Early morning
sun blazed a piercing spotlight through the expansive glass entrance as I my
head snapped painfully up from my deadened arms. My bleary eyes slammed shut
again and my arms; alive with the maddening tingles of receding numbness, were
momentarily unwilling to so much as wiggle until the tiny travel alarm I kept
beside the switchboard started buzzing. Great, it was time to make the morning
wake-up calls and I really didn’t feel like doing so myself.
I hustled
into the tiny kitchen behind the lobby desk to turn on a pot of coffee and
discovered that Lydia must have already done so, for a freshly brewed pot
awaited my most grateful indulgence. As I sat back at my desk, a steaming cup
of caffeine in hand, the swish of the lobby door let in the refreshing scent of
morning and I looked up to greet whomever had entered. But no one had.
These things
happened at the Santa Rita.
When I took
the job as overnight concierge they hadn’t said it would be easy. They said it
would be interesting. And that it
was. I think it’s what kept me spending every Friday and Saturday night there
for my last five months of high school.
I’d made two
successful wake-up calls (by that I mean the guests hadn’t spewed obscenities
at me for granting their request to be awakened, or angrily hung up) when the
tantalizing aroma of molasses drifted past.

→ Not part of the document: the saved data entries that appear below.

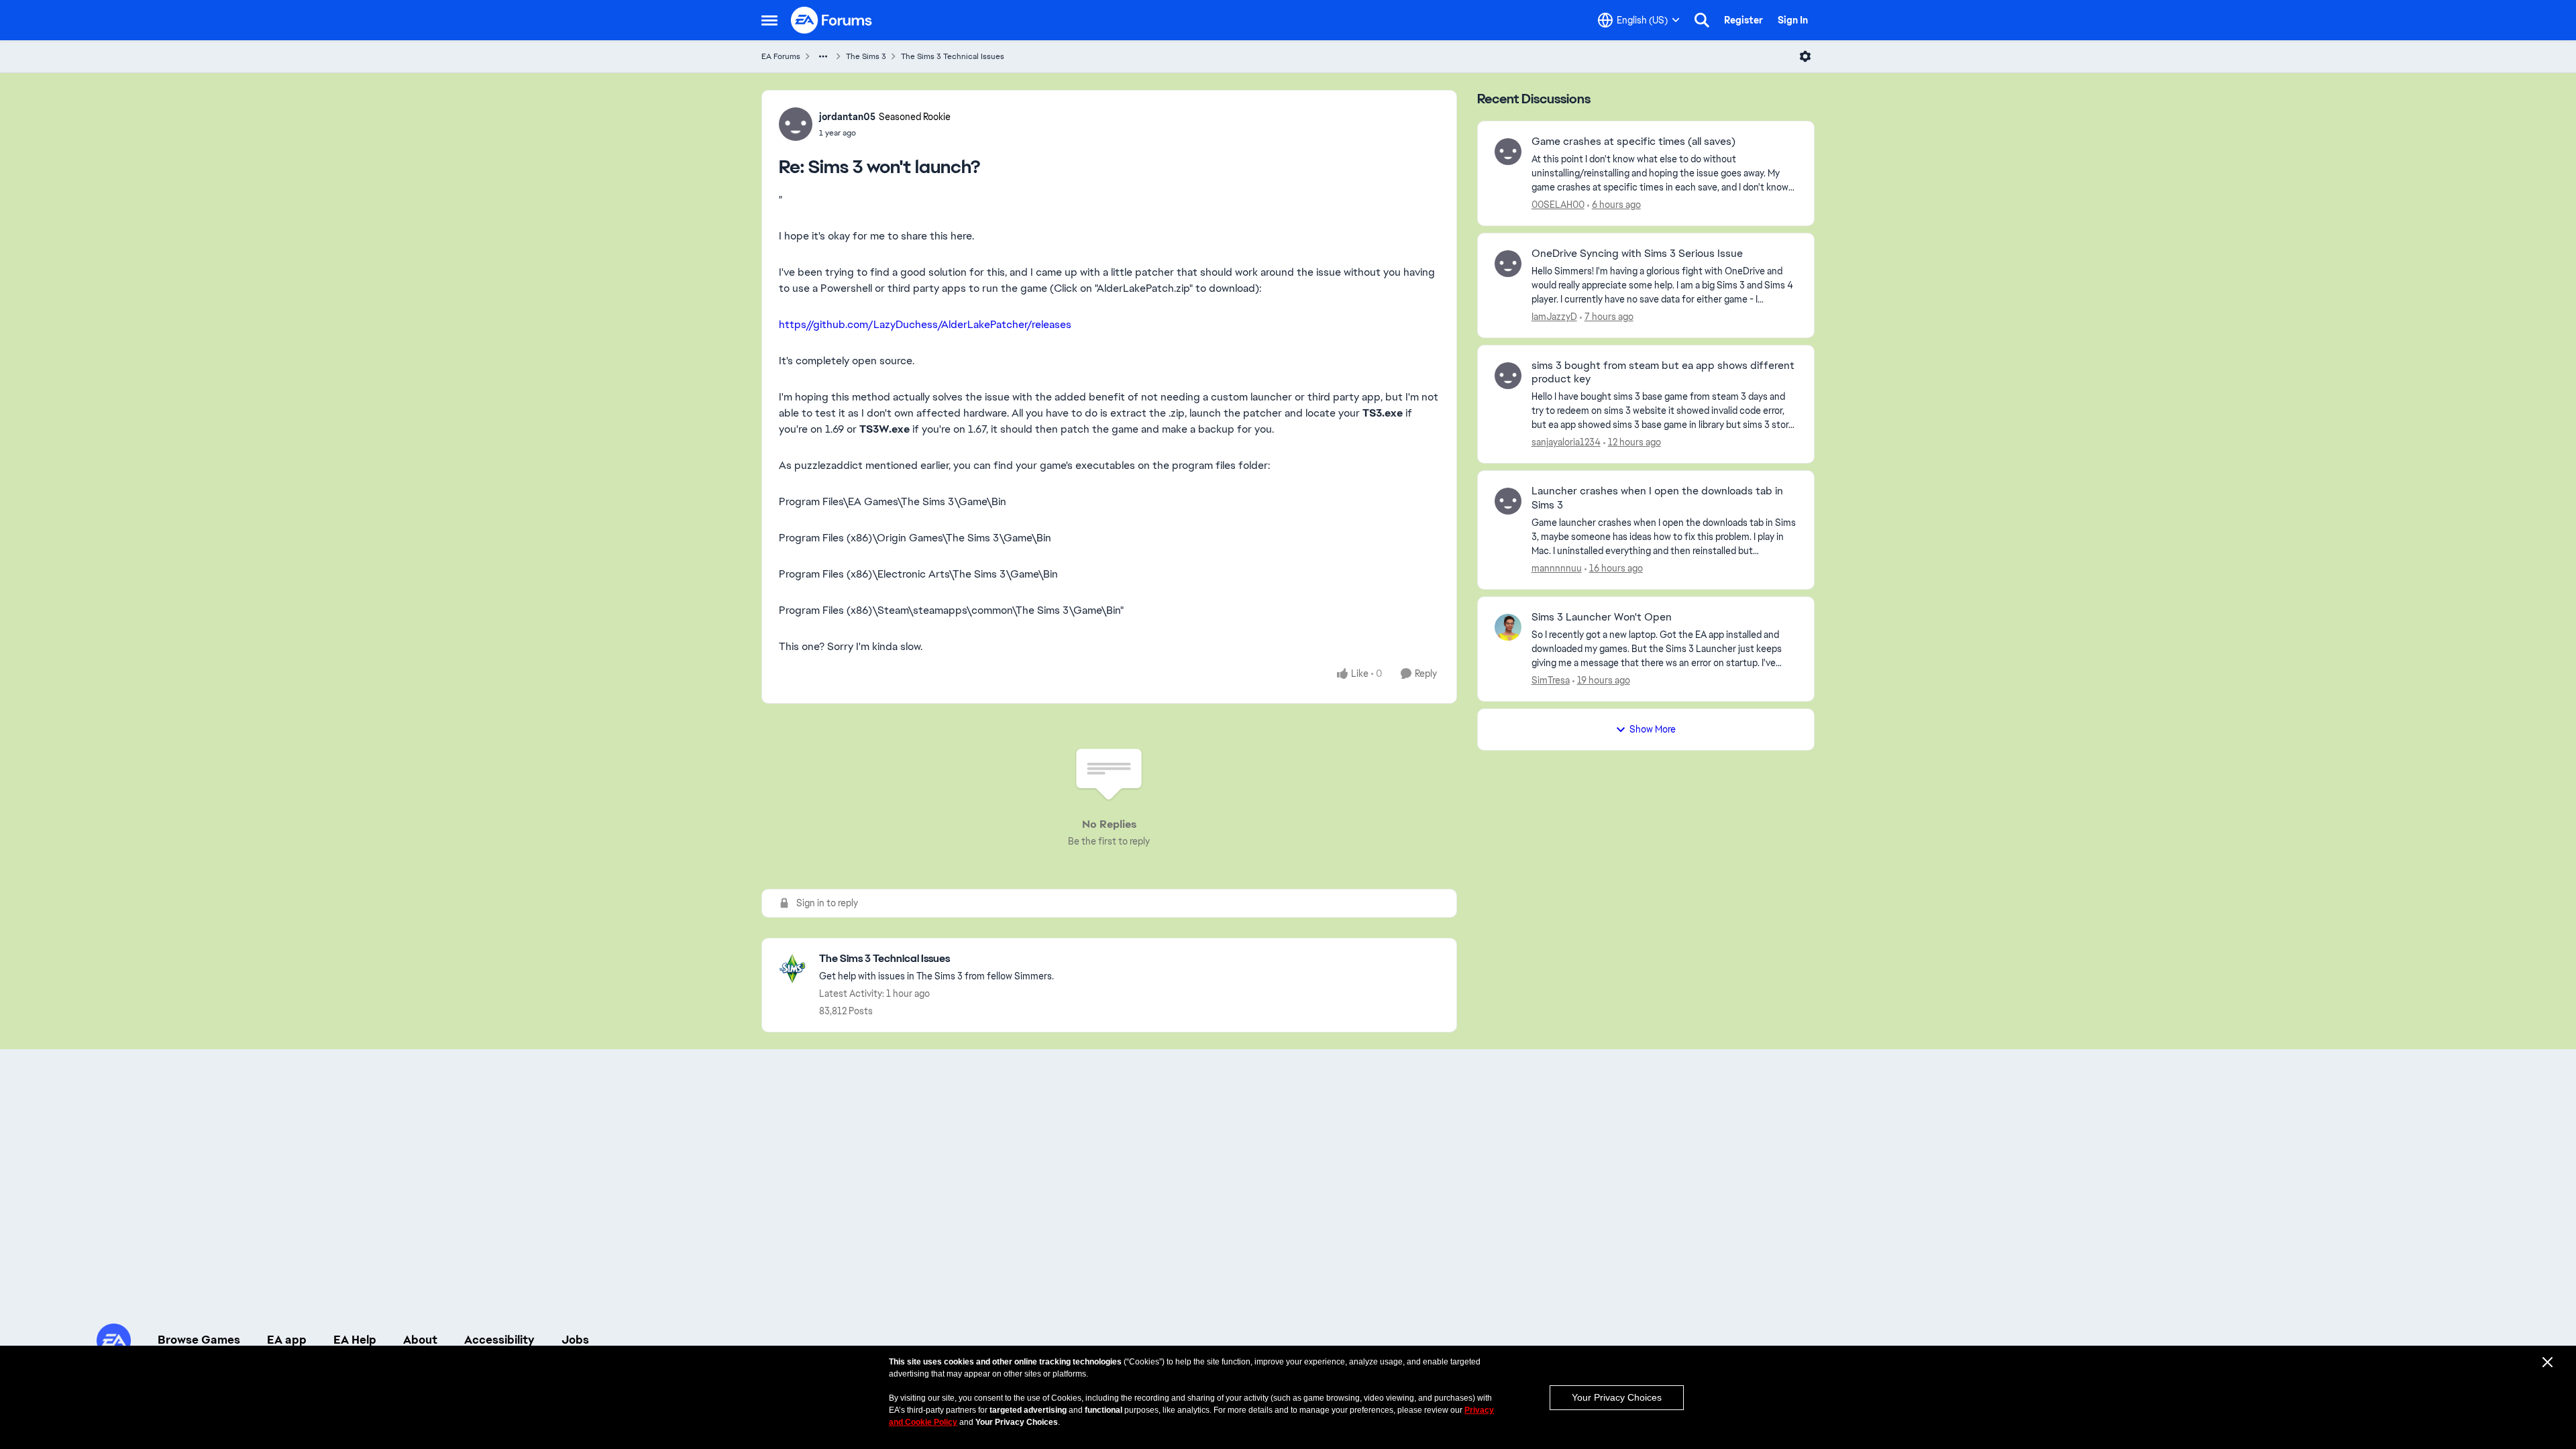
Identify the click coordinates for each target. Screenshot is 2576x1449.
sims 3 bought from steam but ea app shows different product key (1663, 372)
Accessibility (499, 1339)
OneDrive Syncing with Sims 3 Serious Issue (1637, 253)
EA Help (354, 1339)
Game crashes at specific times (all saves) (1633, 141)
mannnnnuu (1557, 568)
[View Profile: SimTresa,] (1508, 627)
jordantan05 (847, 117)
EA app (287, 1339)
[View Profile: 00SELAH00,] (1508, 151)
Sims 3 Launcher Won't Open (1602, 617)
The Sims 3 (866, 56)
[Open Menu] (1805, 56)
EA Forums (780, 56)
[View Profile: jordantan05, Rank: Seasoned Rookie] (795, 124)
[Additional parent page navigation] (823, 56)
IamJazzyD (1554, 317)
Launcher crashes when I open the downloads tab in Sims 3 (1657, 498)
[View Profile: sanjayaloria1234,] (1508, 375)
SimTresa (1551, 680)
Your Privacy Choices (1617, 1397)
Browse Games (199, 1339)
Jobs (575, 1339)
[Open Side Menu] (769, 20)
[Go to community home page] (832, 20)
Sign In (1793, 20)
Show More (1652, 729)
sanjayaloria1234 (1566, 442)
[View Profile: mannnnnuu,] (1508, 501)
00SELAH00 (1558, 205)
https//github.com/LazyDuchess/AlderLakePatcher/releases (925, 324)
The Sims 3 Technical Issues (952, 56)
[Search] (1702, 20)
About (420, 1339)
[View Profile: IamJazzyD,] (1508, 263)
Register (1743, 20)
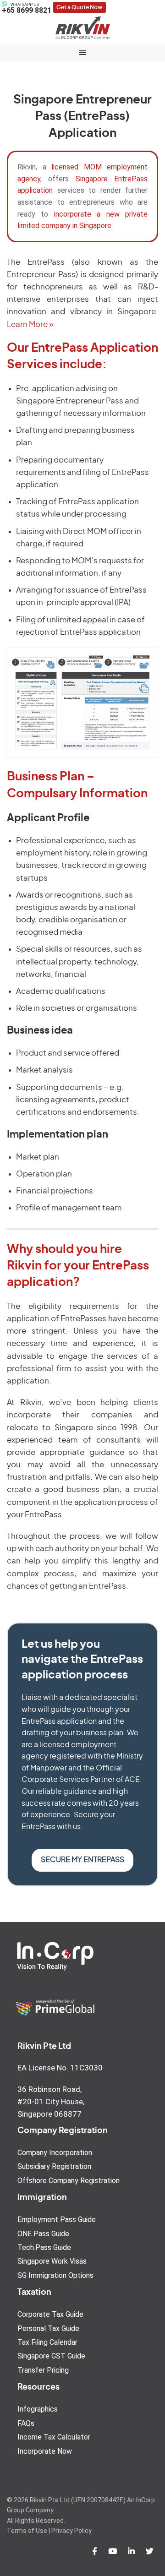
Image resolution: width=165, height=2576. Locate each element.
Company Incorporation (54, 2152)
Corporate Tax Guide (50, 2314)
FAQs (25, 2423)
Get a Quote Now (79, 7)
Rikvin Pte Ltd (82, 27)
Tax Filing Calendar (47, 2342)
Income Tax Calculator (53, 2437)
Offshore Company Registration (68, 2180)
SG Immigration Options (55, 2275)
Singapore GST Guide (51, 2356)
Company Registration (62, 2131)
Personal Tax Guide (48, 2328)
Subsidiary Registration (54, 2166)
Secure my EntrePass (82, 1859)
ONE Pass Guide (43, 2233)
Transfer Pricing (43, 2370)
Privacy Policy (71, 2530)
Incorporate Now (44, 2451)
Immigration (42, 2198)
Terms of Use (27, 2530)
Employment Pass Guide (56, 2219)
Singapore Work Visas (52, 2261)
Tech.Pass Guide (44, 2247)
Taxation (34, 2292)
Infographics (37, 2409)
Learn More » (30, 324)
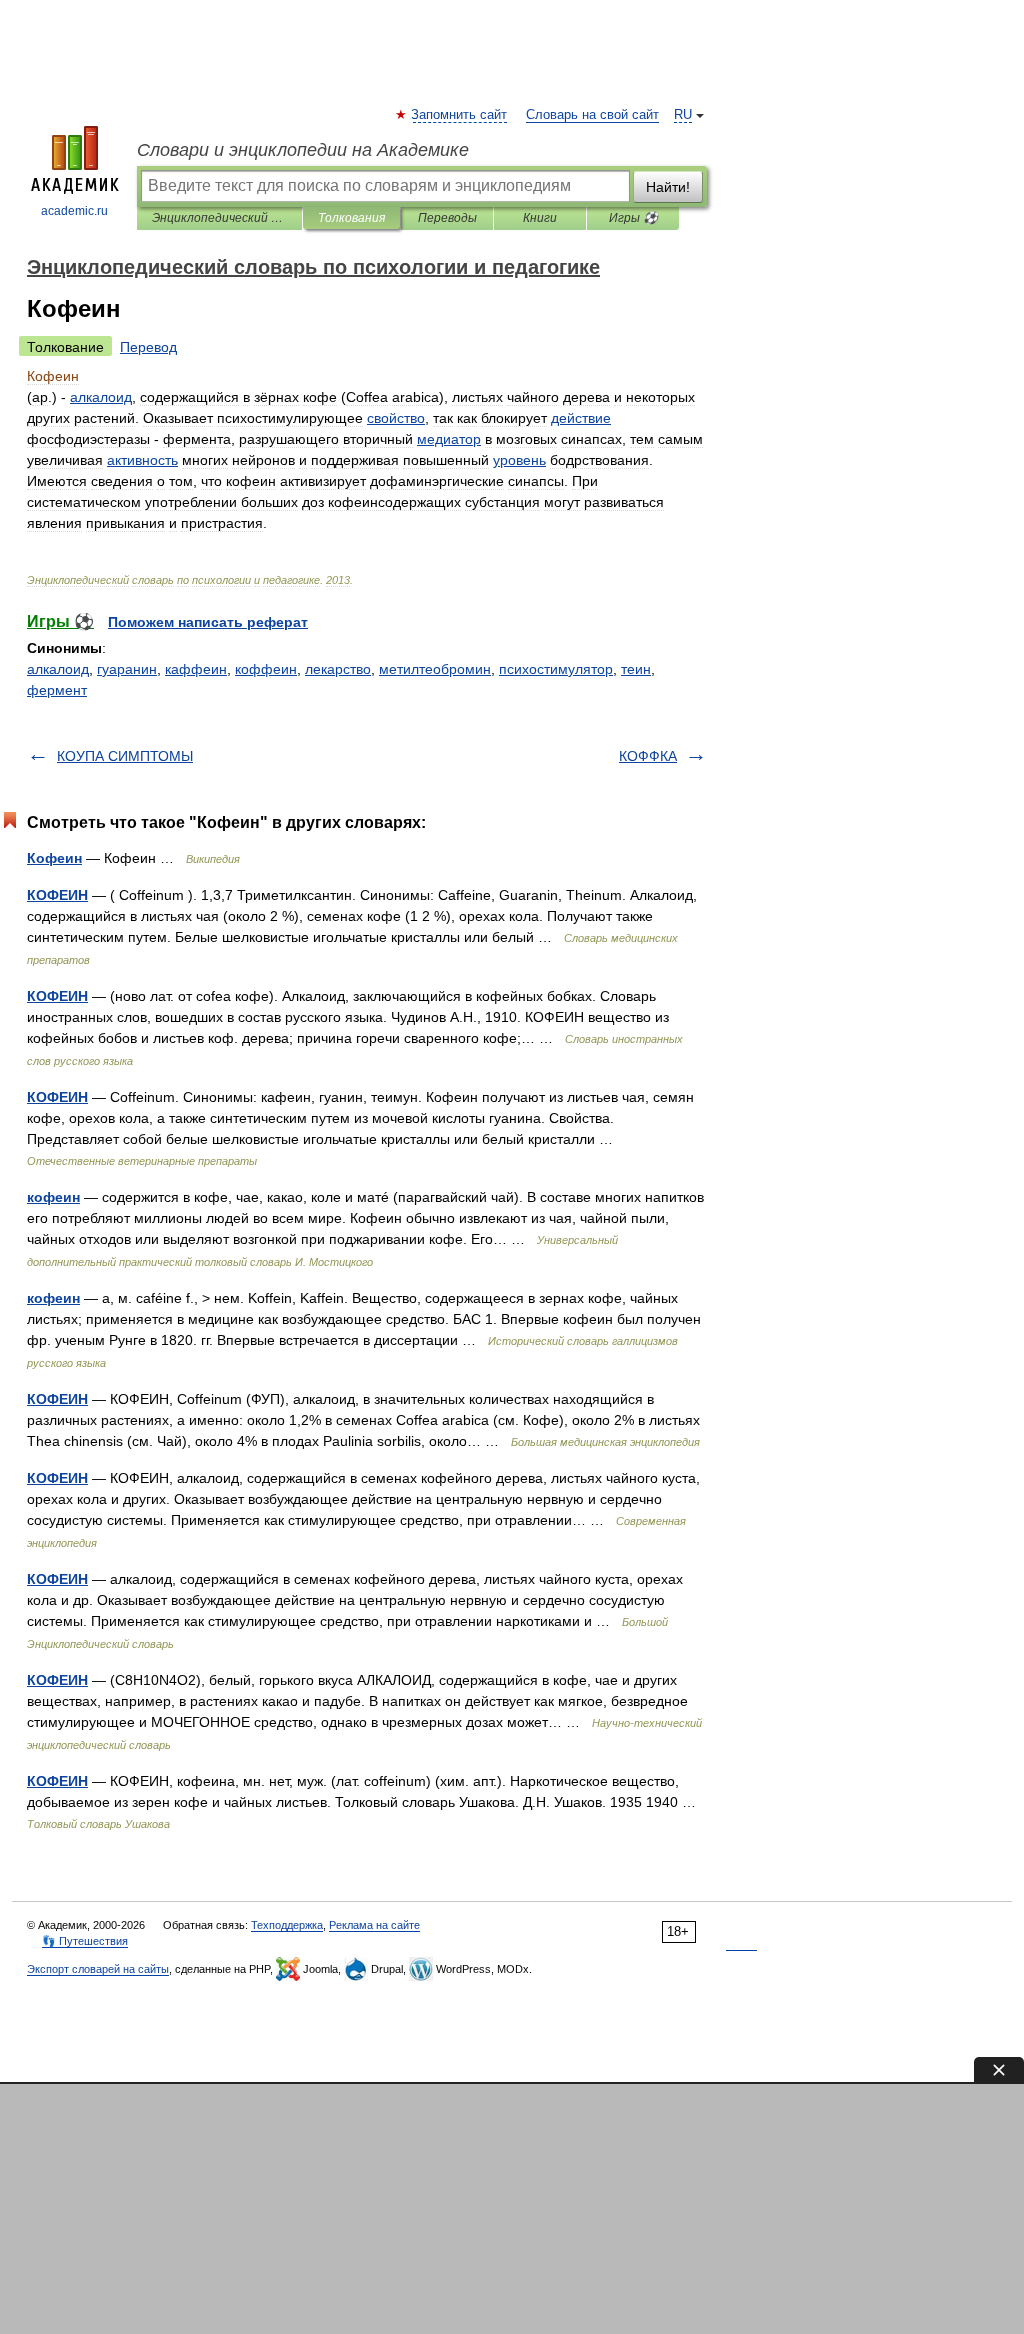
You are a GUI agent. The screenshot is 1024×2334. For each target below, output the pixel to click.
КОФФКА (648, 756)
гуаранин (127, 669)
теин (636, 669)
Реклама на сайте (374, 1925)
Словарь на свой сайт (592, 115)
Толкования (351, 218)
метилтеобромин (435, 669)
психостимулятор (556, 669)
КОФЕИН (57, 895)
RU (683, 115)
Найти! (668, 187)
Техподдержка (287, 1925)
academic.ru (74, 211)
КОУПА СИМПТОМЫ (125, 756)
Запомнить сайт (460, 115)
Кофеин (54, 858)
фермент (57, 690)
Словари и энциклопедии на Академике (303, 150)
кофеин (53, 1197)
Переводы (447, 218)
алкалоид (58, 669)
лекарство (338, 669)
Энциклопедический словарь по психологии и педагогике (219, 218)
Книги (540, 218)
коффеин (266, 669)
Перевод (148, 347)
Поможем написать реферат (208, 622)
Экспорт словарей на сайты (98, 1969)
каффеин (196, 669)
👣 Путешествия (85, 1941)
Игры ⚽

“Mornin’, Jonesy!” I called to the night janitor/watchman.
“Mornin’, Ma’am,”
he answered around an ever-present pipe, as he pushed an enormous dust mop
across the gleaming lobby floor and I giggled. It tickled me that he called me
that.
Elderly and
quite sprite, Jonesy had worked at the Santa Rita more than thirty years and
had told me all about the signs, as
he called them. Though Lydia always scurried from the room, I hung around and listened,
spellbound, when he’d speak in a voice as smooth and rich as the smell of his tobacco.
“Lydia’s got
coffee on already,” I told him and he stopped in his tracks and cocked his
head.
He stepped
up to the counter and winked a sea-green eye “Ah, I expect she’s running late
today, Ma’am. I ain’t seen her.” He
tipped his grey fedora and resumed his dust-mopping.
“You’re kidding, right?”
He came
around the counter and picked up my empty cup “No, Ma’am.” He said before
shuffling into the kitchen. I stared at the silent switchboard as he got
himself a cup of coffee and refilled mine. He knew just how I liked it.
“Maybe I
sleep-walked and turned it on myself” I mused. I’d set it up for the morning
when I’d started my shift the night before, so that had to be what happened.
Jonesy
leaned against the wall, looking much like Morgan Freeman did in the The Bucket List
and took a sip, “Maybe.” He shrugged
These things
happened at the Santa Rita.
Over time,
Jonesy told me about the signs, eight in all, that were what he considered
proof that the building was inhabited by disquieted spirits (are they ever not disquieted?). I thought he had a
real convincing list of reasons.
After a nine year old
had been seen swimming in the pool all day, he was found inexplicably drowned
at the bottom, early the next morning. His parents; awakened from a long night
of drinking, had not been aware of his whereabouts and promptly went to the
roof together and jumped, landing just feet from where their son was pulled
from the pool.
Several years later a
prominent businessman celebrating his thirteenth wedding anniversary shot his wife
to death after an argument and called room service for another bucket of ice
before hanging himself in the elevator shaft.
It was a few years
after that when three young men, in town for (this one still gives
me chills) a U of A
seminar on Native Americans, were all found dead in their rooms from “apparent
sudden heart attacks”.
Not long
after I worked there the building was razed and word got out that the Santa
Rita Hotel had been built over an ancient Indian burial ground. I don’t know if
Jonesy ever knew how right he probably was. I hope so.
Have you ever or would you ever work at a haunted place?